There's a difference...
We're all human, squaddies, journos, techno geeks, all of us.
So someone had a privacy zone set up for their home location when they signed up to Strava. Four months later, they sign up to the US Marines. They've forgotten about this privacy zone thing. They end up at Camp Pendleton. Given they (and everyone in Oceanside, California) know where Camp Pendleton is, and how... tightly controlled and 'safe' it is, it's not a Strava issue. So six months after that, they get deployed to Kandahar. Now we're getting into more... *ahem* problematic territory, but, again, they've forgotten that now they're deployed actively, they should update their privacy zones (and/or enable group activities that makes things 'safer'). So their Strava account continues to broadcast their locations.
So who is at fault here? The squaddie? Or perhaps should the Department of Defence work with people like Strava to define privacy zones inside Strava, and then auto-filter any routes that start/terminate or spend the majority inside that zone to be visible only to users that start/terminate spend the majority inside that zone etc? Ultimately, the data is Strada's USP, and if that's their business case, they could be a little bit more sensible with using it. This is again the classic 'just because you have the data doesn't mean you should use it' scenario.

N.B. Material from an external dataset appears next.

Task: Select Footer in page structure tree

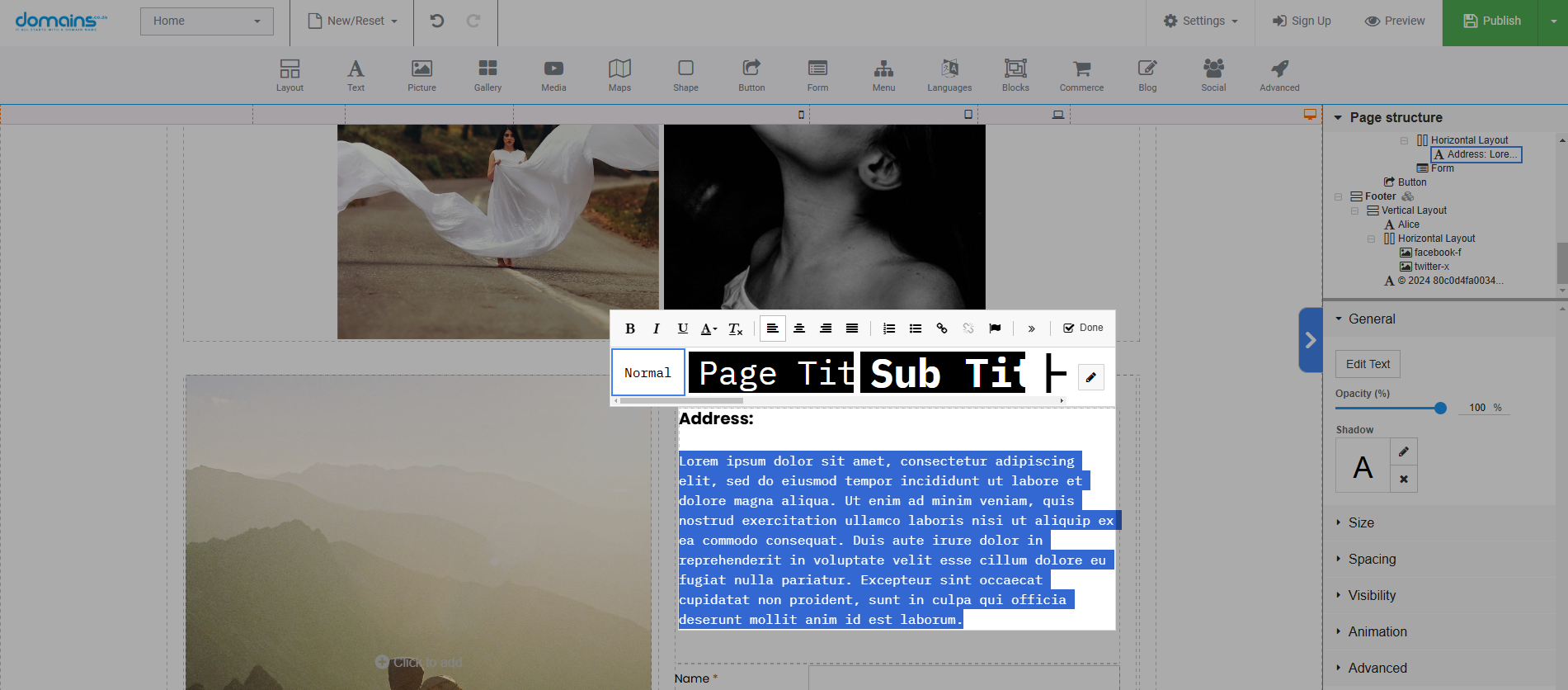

Would options like 'Are you in the military' be useful (i.e. you select it and verify you *are* in the military), which automatically blanks you for bases? Granted, that doesn't resolve the 'I work as deep cover operator for the <insert alphabet trifecta here>' situation, but it just may lessen the impact this has. It does require someone like Strada to work more with different organisations, but would also place a big responsibility on them (like which organisations would trust someone like Strada with the locations of their most secret bases, especially when their enemies do the same)!